Quelques notes glanées ici et là...

Autofictions ne fait rien comme tout le monde et c'est tant mieux !
Prenons le dessin pour ce qu’il est aujourd’hui en France, c’est-à-dire un objet qui a beaucoup plus que trois idées. Si le dessinateur est artiste, amateur, professionnel, artisan, inspiré, dandy, conceptuel, Autofictions ne fait rien comme tout le monde, c'est à dire qu'il n'est pas comme les autres. Il nous renvoie à nos questions, qui semblent sans réponses par essence, et qui retombent alors, comme des effets retard de la pensée par rapport à la réalité du médium.
Si le dessin est une voie de l'illustration, AUTOFICTIONS choisit plutôt un effet qui donne à voir, si l’on évite en tant que spectateur le duel réflexif immobile avec le support, toutes les facettes du dessin sans même qu’elles soient réellement appliquées sur la surface du papier.

Enfant gâté du crayon ou fils indigne, il semblerait que l'auteur partage surtout son temps entre hobby et obsession, à se projeter dans la nacre des coquilles d’huîtres.

Réalisations typiquement ou faussement amateurs, les Autofictions sont des formes faibles et convenues, elles révèlent de manières symptomatiques les tendances et les mouvances culturelles passagères tout en dressant un portrait en creux des usages que nous faisons de la vie.

La facture faible et techniquement pauvre de ces réalisations laisse le jugement de goût en suspension total, déconcerté, embarrassé et classant finalement ces planches dans la rubrique “production amateur sans qualité”.

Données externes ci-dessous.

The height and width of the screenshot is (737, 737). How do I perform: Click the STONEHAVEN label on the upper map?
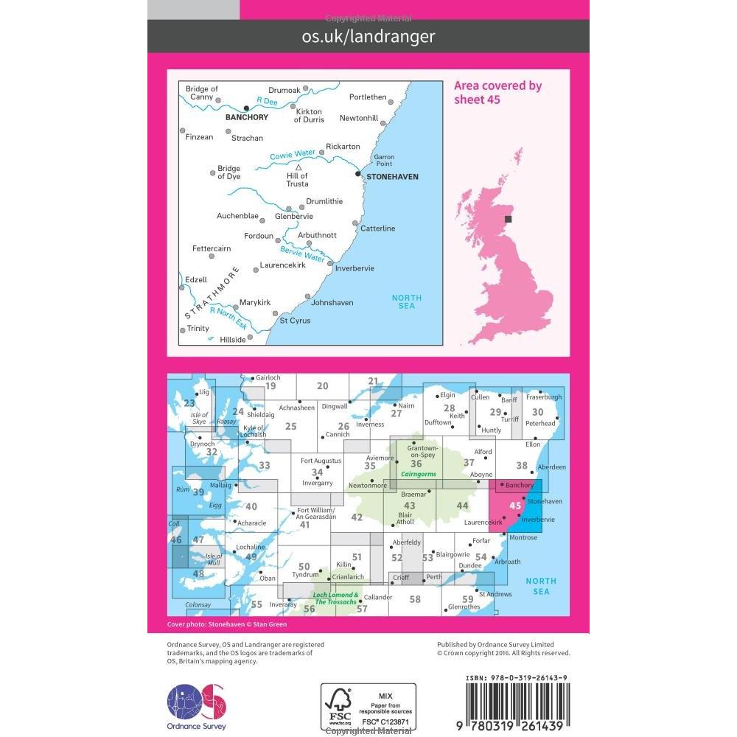click(391, 177)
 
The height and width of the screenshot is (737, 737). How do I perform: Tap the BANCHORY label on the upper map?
click(248, 116)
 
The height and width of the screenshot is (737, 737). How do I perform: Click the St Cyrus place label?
click(295, 321)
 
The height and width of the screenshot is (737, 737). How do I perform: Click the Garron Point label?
click(384, 161)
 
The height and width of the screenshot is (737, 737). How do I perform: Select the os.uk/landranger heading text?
click(368, 36)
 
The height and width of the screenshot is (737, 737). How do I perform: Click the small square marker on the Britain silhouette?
click(509, 218)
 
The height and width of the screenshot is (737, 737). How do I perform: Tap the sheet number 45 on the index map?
click(515, 506)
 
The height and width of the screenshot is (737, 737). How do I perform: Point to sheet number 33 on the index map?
click(265, 465)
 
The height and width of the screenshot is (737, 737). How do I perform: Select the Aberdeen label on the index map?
click(552, 467)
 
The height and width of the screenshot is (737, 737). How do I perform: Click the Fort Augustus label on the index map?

Si elles évoquent parfois des événements familiaux et amicaux, si elles renvoient à des ouvrages rêvés, elles disent également peut-être autre chose. Ce crédit, il faut paradoxalement l’accorder par leur faiblesse très apparente, non leur gaucherie ou leur maladresse, mais par ce manque de professionnalisme que vise en permanence l’amateur : faire comme à la télévision, comme au cinéma, faire comme les chanteurs, comme les vedettes, comme les auteurs et autres artistes en vogue.

Les planches Autofictions ne sont pas des pièges à regard, elles ne jouent pas volontairement la carte du faux semblant et de l’image intelligente ou qui rend intelligent celui qui la regarde décodant toutes les propriétés de la culture amateur qui s’émancipe. Ces dessins collages relèvent d’autres manières de faire, ils ne cherchent pas à produire un objet ou une image en référence à une action comme on le voit souvent.

Les Autofictions, défaillantes mais en réalité éloquentes d’une certaine réalité de ces artistes, ne sont pas là pour attirer l’attention ni pour jouer au trouble fête. On peut penser à un art invisible qui se confond avec la vie quotidienne, un art qui se révèle comme de l’encre sympathique, mais il en va encore autrement. Ces planches sont sans qualités et elles sont assumées telles quelles. Elles sont provisoirement déposées sur un blog, elles attestent simplement du déroulement d’une rencontre, d’un événement. mais contrairement à la documentation classique des performances depuis les années 1970 (photo ou vidéo), ces planches ne peuvent pas strictement être considérées comme de la documentation, comme un objet avec une potentielle valeur marchande.

Une formule caractérise l’ensemble des activités de cet artiste : “rendre effectif ce qui est fictif”. Qu’entendre par là ? “Rendre effectif ce qui est fictif” c’est rendre vrai et véridique ce qui relève de la fiction, de choses non vues, etc. Le procédé est dans la tradition du changement de pensée initié par Marcel Duchamp quant à la fonction et la nature même des objets. Si dans les années 1970, à l’ère de la consommation de masse, l’art relève selon Arthur Danto d’une transfiguration du banal, aujourd’hui ces artistes s’autorisent de rendre “effectif ce qui est fictif” en exploitant le potentiel du réseau Internet. Le Web contribue aussi à valider l’existence d’actions et d’opérations qu’ils réalisent dans le cadre de résidences d’artistes.” En s’appuyant sur l’auto publication du réseau, ils s’autovalident. Ils deviennent autonomes par rapport au fonctionnement classique et symbolique du monde de l’art contemporain.